* **Tasks for this exercise**:
1. Answer these from the piece on Alec Guinness:
(a) How old was Guinness when he appeared in Oliver Twist (1948)?
(b) How many d'Ascoynes did he play in Kind Hearts and Coronets?
(c) Who directed the film of The Horse's Mouth?
2. Could you carry the piece on Alec Guinness forward from its final sentence about The Horse's Mouth?
───── Excerpt
Now that the last of our mid-century acting knights has gone, it's tempting to picture all five of them in some royal colloquy. Olivier would surely hold the central, kingly ground. Ralph Richardson would take up the role of jester or deaf sommelier, just as John Gielgud would be floating master of ceremonies. Michael Redgrave might sit still, hunched and stunned, and Alec Guinness would be their fond audience, clapping lightly at their jokes sighing with a rapture for their stories.

If approached directly, Guinness would say well, of course, he was their first disciple, a man so much in their debt. He had been younger, he would admit, and he would leave it to us to gather that he was more naturally shy, deferential, modest, inward than the others. And amused. Then Olivier, his instincts alert to competition, would jump out of his sleepy self with "Watch out for Alec! Altogether too reticent to be trusted." And Guinness then would chuckle, that pale, clear voice fruity with distinction. "You're too kind," he'd say. And somehow his bare eloquence lets you see how little kindness has to do with it.

He was the best read of actors and the most spiritually devout. Yet his bearing was simple, gentle and serene. If you ever doubt that, take another look at Oliver Twist (1948) and recollect that Guinness was only 34 at the time. The performance was a masterpiece of make-up as well as an inadvertent revelation of attitudes to Jewishness three years after the War.

Decades later, the performance seems surely (if innocently) anti-semitic. But there was something else: Fagin was ancient, but still as playful as his boys needed him to be. Guinness had read Dickens and seen how Fagin was a grotesque grown-up in the eyes of wretched youth. He was a monster but an abstract figure. With any more human immediacy, the pederastic signals would have been claustrophobic. Guinness's daring helped David Lean and other actors find the scale of Dickens.

So, early on, it seemed that Guinness on screen was a natural character actor, a master of voices (from pompous-lugubrious to bloodless aristocratic - Peter Sellers was one of his unofficial students). You could find that actor playing six d'Ascoynes in Kind Hearts and Coronets (1949), six stupid skittles for the droll Denis Price to dispatch. He put on a very clever nose to be Disraeli opposite Irene Dunne's Queen Victoria in The Mudlark (1950). He was gaunt but disturbing as one of The Ladykillers. And then, in 1959, with John Bratby's actual art, he was Gully Jimson, the mad muralist, in the film of Joyce Cary's The Horse's Mouth, directed by Ronald Neame.
──────────
───── Dataset rows
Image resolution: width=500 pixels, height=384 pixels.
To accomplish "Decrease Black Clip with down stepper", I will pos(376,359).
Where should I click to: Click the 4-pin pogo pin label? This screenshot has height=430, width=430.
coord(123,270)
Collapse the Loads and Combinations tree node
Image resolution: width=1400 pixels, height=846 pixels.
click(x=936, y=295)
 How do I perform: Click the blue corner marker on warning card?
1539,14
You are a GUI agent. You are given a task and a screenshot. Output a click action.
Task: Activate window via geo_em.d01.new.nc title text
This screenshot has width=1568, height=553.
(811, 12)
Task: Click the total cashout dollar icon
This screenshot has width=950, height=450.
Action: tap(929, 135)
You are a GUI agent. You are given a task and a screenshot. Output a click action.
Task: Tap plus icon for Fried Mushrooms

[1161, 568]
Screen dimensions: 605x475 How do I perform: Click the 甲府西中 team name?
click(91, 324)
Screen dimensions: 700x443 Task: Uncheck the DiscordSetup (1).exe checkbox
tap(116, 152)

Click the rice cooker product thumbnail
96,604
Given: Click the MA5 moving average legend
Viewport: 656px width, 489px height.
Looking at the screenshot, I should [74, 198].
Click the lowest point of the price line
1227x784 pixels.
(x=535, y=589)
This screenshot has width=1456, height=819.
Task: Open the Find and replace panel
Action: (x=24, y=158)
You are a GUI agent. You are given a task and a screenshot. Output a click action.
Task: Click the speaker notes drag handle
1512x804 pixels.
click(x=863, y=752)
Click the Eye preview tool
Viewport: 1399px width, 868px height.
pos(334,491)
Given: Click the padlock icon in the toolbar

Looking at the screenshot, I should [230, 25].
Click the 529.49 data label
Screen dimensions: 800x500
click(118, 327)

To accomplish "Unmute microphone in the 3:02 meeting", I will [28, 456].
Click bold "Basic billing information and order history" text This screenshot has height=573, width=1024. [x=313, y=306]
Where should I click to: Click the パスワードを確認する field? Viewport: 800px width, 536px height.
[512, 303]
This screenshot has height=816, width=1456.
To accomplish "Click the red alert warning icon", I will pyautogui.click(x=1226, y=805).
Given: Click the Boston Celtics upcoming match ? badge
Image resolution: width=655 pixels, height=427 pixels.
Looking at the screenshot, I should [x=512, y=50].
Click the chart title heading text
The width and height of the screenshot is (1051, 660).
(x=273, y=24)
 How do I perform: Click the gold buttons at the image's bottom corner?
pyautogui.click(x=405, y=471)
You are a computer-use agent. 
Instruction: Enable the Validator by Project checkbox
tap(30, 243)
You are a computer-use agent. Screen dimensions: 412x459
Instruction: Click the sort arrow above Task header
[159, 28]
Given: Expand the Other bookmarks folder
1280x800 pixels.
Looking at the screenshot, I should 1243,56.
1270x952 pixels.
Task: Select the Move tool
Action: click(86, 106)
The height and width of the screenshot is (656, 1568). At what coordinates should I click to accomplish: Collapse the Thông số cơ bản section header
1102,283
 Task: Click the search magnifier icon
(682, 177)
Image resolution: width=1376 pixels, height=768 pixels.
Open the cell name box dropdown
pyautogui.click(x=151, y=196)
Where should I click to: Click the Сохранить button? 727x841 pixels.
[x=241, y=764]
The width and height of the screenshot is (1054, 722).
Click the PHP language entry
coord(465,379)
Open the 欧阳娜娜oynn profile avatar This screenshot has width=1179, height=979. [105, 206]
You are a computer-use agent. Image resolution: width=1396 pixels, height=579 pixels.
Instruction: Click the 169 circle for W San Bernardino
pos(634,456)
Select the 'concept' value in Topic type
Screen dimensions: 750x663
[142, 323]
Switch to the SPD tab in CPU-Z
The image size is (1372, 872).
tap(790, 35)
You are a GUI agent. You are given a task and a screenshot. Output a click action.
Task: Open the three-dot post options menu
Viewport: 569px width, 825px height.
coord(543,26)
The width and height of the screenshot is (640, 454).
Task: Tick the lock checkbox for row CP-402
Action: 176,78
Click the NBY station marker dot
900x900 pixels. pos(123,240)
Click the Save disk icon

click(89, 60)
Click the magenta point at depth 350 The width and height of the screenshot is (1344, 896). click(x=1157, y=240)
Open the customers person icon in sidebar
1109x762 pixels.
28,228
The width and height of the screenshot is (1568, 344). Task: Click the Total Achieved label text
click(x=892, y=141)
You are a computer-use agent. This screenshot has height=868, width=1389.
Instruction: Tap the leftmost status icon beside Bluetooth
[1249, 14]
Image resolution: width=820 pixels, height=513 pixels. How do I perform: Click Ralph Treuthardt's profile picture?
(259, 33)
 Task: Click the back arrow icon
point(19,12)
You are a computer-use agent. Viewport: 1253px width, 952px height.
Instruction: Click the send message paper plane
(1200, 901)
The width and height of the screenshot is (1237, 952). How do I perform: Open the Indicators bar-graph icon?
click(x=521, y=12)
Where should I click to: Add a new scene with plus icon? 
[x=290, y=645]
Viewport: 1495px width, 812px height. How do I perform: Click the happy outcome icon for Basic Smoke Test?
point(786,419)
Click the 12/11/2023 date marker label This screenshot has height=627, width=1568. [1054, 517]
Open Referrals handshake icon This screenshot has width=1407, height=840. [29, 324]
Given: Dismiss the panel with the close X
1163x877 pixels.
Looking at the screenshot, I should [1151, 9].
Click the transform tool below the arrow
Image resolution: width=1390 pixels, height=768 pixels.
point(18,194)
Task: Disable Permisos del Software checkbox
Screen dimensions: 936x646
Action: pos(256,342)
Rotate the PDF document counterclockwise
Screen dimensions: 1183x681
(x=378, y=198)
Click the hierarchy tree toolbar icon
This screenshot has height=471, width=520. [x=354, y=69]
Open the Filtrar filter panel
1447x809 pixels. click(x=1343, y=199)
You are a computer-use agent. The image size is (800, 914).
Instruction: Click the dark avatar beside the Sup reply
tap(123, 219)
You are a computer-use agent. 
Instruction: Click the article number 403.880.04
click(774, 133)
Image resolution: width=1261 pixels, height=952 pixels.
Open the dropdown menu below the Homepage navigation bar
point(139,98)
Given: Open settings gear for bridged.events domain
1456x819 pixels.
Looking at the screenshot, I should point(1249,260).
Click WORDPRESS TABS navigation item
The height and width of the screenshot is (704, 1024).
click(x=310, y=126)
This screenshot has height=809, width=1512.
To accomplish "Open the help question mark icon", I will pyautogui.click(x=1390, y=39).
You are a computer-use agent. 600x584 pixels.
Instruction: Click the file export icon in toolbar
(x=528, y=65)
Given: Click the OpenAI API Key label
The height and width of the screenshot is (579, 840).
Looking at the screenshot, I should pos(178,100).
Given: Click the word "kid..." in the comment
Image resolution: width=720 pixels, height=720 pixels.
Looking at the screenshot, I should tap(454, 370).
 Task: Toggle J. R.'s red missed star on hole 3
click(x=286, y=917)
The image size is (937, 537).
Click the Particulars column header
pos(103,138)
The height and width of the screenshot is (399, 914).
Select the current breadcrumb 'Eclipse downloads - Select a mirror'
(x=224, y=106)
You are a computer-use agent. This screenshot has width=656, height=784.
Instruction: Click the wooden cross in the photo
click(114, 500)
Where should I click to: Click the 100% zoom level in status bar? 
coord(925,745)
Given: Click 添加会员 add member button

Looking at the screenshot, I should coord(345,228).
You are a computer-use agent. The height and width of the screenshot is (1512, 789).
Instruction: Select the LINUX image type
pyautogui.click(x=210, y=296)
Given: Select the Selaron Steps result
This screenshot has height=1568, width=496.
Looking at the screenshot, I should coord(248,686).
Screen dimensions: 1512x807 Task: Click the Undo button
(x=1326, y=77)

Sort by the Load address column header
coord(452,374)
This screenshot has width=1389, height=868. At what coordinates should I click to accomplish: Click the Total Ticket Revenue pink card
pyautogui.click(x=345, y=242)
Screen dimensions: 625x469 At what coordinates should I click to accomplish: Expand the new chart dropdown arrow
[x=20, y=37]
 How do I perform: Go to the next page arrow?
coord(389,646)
──────────
* **Per-task answers**:
1.
(a) 34
(b) Six
(c) Ronald Neame

2.
At the time, not much fuss was made that Guinness had done the screenplay for that film himself, or that he loved the belligerent, divinely dangerous Jimson. The Horse's Mouth came out two years after Lust for Life, the movie in which Kirk Douglas was the famously self-destructive Vincent Van Gogh. And very good, too. But Jimson is so much more complex an artist, so much sadder, braver and wiser that he has come to terms with the need to live. Guinness's Gulley Jimson was maybe the best thing he ever did, and it had a ferocity and a strength to make Olivier flinch. The Horse's Mouth knew that real art was the sworn enemy of reasonable life and box-office contentment.

But there was also another Guinness of the screen - the open, level face that used no make-up; the easy-going young man, just a little absent-minded or distracted - slightly empty of ordinariness, you knew there might be magic present. You can see that man on television today as the inventor in The Man in the White Suit (1951), The Card (1952), as Herbert Pocket in Great Expectations (1947); as Father Brown (1954) and even in The Prisoner (1955), a stark religious allegory taken from a Bridget Boland play and made for one of his favourite directors, Peter Glenville.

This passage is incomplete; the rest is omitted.